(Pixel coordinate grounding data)
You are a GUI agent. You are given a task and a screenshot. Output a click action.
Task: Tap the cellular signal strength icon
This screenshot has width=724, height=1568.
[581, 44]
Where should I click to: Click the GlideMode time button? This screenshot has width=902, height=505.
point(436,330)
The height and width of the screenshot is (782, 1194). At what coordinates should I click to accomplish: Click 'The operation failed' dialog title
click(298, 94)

==

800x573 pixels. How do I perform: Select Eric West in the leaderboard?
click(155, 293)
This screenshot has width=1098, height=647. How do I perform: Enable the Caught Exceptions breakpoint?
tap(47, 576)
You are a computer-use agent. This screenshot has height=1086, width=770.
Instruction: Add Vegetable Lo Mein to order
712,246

_The task_. Look through the data above. Copy every line with the string "agent" in it.

_Task response_.
You are a GUI agent. You are given a task and a screenshot. Output a click action.
You are a computer-use agent. This screenshot has height=1086, width=770.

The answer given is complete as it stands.